** Opening Stored data block **

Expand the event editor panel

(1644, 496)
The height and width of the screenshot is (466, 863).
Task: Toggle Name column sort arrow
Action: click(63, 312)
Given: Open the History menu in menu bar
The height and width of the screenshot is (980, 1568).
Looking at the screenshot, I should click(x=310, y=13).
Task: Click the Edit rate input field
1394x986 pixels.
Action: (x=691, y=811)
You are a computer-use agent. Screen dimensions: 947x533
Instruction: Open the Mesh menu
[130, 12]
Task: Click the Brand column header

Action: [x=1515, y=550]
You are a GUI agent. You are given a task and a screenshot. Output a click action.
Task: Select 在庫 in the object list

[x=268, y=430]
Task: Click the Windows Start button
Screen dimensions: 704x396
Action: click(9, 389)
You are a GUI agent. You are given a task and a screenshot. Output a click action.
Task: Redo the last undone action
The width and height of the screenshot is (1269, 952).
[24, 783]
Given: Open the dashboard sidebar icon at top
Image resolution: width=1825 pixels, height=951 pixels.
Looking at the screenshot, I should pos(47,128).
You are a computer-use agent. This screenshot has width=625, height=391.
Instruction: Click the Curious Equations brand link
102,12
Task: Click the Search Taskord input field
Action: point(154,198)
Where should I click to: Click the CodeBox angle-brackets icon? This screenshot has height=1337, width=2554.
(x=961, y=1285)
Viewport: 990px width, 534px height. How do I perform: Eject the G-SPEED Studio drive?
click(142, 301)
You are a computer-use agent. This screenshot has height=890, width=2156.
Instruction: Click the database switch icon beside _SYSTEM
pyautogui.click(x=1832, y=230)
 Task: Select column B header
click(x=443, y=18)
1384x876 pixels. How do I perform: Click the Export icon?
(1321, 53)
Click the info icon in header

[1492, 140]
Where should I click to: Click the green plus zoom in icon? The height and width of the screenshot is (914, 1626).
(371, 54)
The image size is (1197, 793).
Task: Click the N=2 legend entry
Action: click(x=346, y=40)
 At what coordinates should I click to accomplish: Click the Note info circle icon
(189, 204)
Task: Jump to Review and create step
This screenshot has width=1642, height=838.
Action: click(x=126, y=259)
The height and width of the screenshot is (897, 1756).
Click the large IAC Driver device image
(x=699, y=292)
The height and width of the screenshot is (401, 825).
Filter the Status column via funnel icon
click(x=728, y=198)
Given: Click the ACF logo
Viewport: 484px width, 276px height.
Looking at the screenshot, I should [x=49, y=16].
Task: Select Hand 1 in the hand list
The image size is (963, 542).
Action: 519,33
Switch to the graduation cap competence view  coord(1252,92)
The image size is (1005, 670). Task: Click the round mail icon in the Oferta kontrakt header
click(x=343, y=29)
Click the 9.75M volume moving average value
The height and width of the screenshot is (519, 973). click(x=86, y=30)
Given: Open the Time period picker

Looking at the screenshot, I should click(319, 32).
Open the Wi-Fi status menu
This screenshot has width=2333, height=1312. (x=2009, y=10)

** Closing Stored data block **

Filter the entries and keep only the lines holding "computer".

You are a computer-use agent. Screen dimensions: 947x533
You are a computer-use agent. This screenshot has width=625, height=391.
You are a computer-use agent. This screenshot has height=890, width=2156.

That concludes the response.